Pakistan has accommodated some three million Afghan refugees for more than twenty years. Since the Russian invasion in 1979, waves of Afghans flooded across the border, at first to escape the fighting, but later also the dictatorial regime of the Taliban or the drought and the poor economic prospects. The last wave was in 2001, after the attacks of September 11 and the subsequent American reaction.
In Pakistan the Afghans live partly in refugee camps on the border, and partly in the cities. Most have been living there for over fifteen years. Almost half of them were born in Pakistan; these children and young people only know Afghanistan from stories their parents tell them. Since the fall of the Taliban regime at the end of 2001, the UN refugee organization UNHCR has been working on repatriation. Pakistan is urging all refugees to return and has already closed a considerable number of camps. Hundreds of thousands of refugees have indeed returned, but Pakistan is still accommodating some 2.5 million Afghans. They are not attracted by the idea of returning to the continuing violence and an inadequately functioning Afghan society.
Worldwide, an estimated thirty million people are refugees. Over a third of them have fled across the border, while the rest have sought safety in their own country. Often very little attention is paid to the latter groups. Refugees in neighbouring countries are brought together in camps under the protection of the UNHCR, and emergency aid often flows in from various other countries. However, this kind of help is not a long-term solution.

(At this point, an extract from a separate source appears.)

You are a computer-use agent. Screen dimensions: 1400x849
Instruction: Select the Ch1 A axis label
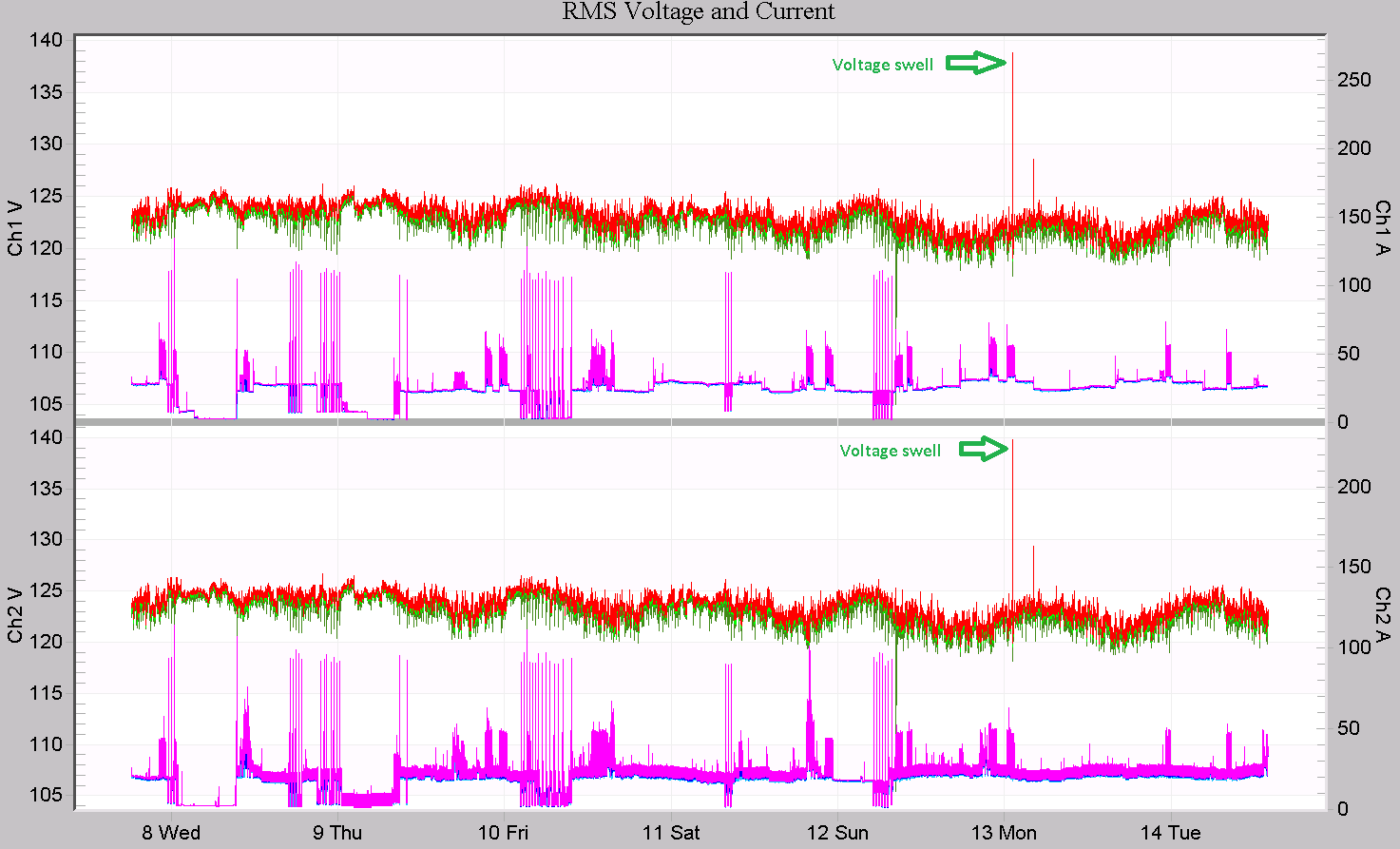(1383, 228)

Not only in Pakistan, but also in Africa and the Middle East, camps sometimes tend to acquire an almost permanent character. The refugee problem, which is linked to wars and ethnic-religious conflicts, is difficult to resolve.
The Netherlands only offers admission to refugees who fear personal persecution in their own country, according to the 1951 Geneva Refugee Convention which is implemented worldwide. The threat of armed conflict is not a basic criterion for recognition as a refugee. But the Netherlands does participate in the UNHCR’s invitation only policy. This organization selects refugees in the camps who qualify for asylum in the safe West, because of traumas, for example. The Netherlands is one of the countries that accept quota refugees under this regulation and invites five hundred refugees annually, which, incidentally, is only a fraction of the stream of people spontaneously applying for asylum in the Netherlands.